>> Start DATA TO PROCESS

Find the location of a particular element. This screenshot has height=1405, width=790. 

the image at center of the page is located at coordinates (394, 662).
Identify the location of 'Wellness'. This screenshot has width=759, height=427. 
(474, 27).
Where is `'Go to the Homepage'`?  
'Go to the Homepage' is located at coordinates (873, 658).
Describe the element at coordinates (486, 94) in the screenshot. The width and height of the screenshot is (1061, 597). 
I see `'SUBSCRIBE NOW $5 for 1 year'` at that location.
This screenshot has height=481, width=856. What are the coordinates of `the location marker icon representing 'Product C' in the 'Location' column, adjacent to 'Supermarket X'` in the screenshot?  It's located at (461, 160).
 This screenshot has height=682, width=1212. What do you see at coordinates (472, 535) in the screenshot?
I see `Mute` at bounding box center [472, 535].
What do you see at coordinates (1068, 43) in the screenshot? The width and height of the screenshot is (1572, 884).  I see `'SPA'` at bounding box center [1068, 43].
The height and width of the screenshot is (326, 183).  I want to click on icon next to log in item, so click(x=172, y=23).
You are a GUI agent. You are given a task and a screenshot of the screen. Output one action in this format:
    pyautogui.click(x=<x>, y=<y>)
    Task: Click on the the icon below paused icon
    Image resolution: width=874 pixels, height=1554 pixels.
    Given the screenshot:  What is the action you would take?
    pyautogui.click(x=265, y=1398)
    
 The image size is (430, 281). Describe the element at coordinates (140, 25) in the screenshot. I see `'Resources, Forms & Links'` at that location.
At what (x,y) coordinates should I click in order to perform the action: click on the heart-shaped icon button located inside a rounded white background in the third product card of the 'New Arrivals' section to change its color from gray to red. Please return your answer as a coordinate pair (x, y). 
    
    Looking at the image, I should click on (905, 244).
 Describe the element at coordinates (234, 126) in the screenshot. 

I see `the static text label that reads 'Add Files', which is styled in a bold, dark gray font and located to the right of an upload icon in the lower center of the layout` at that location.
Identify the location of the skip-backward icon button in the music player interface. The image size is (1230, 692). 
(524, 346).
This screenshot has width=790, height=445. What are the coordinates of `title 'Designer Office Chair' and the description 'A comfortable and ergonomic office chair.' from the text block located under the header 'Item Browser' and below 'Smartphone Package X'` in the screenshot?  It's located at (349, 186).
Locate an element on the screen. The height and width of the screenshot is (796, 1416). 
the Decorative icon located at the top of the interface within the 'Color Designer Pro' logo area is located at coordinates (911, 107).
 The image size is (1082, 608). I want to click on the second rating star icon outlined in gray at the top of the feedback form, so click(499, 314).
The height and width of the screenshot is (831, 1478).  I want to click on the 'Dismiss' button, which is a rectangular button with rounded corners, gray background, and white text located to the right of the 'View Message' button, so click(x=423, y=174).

>> End DATA TO PROCESS

[WRITTEN TASK]: Swap "Identify" for "Determine" everywhere it occurs in the rows above, and give all the rows again with nothing else changed.

[RESPONSE TO THIS EXERCISE]:
Find the location of a particular element. This screenshot has height=1405, width=790. 

the image at center of the page is located at coordinates (394, 662).
Determine the location of 'Wellness'. This screenshot has width=759, height=427. 
(474, 27).
Where is `'Go to the Homepage'`?  
'Go to the Homepage' is located at coordinates (873, 658).
Describe the element at coordinates (486, 94) in the screenshot. The width and height of the screenshot is (1061, 597). 
I see `'SUBSCRIBE NOW $5 for 1 year'` at that location.
This screenshot has height=481, width=856. What are the coordinates of `the location marker icon representing 'Product C' in the 'Location' column, adjacent to 'Supermarket X'` in the screenshot?  It's located at (461, 160).
 This screenshot has height=682, width=1212. What do you see at coordinates (472, 535) in the screenshot?
I see `Mute` at bounding box center [472, 535].
What do you see at coordinates (1068, 43) in the screenshot? The width and height of the screenshot is (1572, 884).  I see `'SPA'` at bounding box center [1068, 43].
The height and width of the screenshot is (326, 183).  I want to click on icon next to log in item, so click(x=172, y=23).
You are a GUI agent. You are given a task and a screenshot of the screen. Output one action in this format:
    pyautogui.click(x=<x>, y=<y>)
    Task: Click on the the icon below paused icon
    Image resolution: width=874 pixels, height=1554 pixels.
    Given the screenshot:  What is the action you would take?
    pyautogui.click(x=265, y=1398)
    
 The image size is (430, 281). Describe the element at coordinates (140, 25) in the screenshot. I see `'Resources, Forms & Links'` at that location.
At what (x,y) coordinates should I click in order to perform the action: click on the heart-shaped icon button located inside a rounded white background in the third product card of the 'New Arrivals' section to change its color from gray to red. Please return your answer as a coordinate pair (x, y). 
    
    Looking at the image, I should click on (905, 244).
 Describe the element at coordinates (234, 126) in the screenshot. 

I see `the static text label that reads 'Add Files', which is styled in a bold, dark gray font and located to the right of an upload icon in the lower center of the layout` at that location.
Determine the location of the skip-backward icon button in the music player interface. The image size is (1230, 692). 
(524, 346).
This screenshot has width=790, height=445. What are the coordinates of `title 'Designer Office Chair' and the description 'A comfortable and ergonomic office chair.' from the text block located under the header 'Item Browser' and below 'Smartphone Package X'` in the screenshot?  It's located at (349, 186).
Locate an element on the screen. The height and width of the screenshot is (796, 1416). 
the Decorative icon located at the top of the interface within the 'Color Designer Pro' logo area is located at coordinates (911, 107).
 The image size is (1082, 608). I want to click on the second rating star icon outlined in gray at the top of the feedback form, so click(499, 314).
The height and width of the screenshot is (831, 1478).  I want to click on the 'Dismiss' button, which is a rectangular button with rounded corners, gray background, and white text located to the right of the 'View Message' button, so click(x=423, y=174).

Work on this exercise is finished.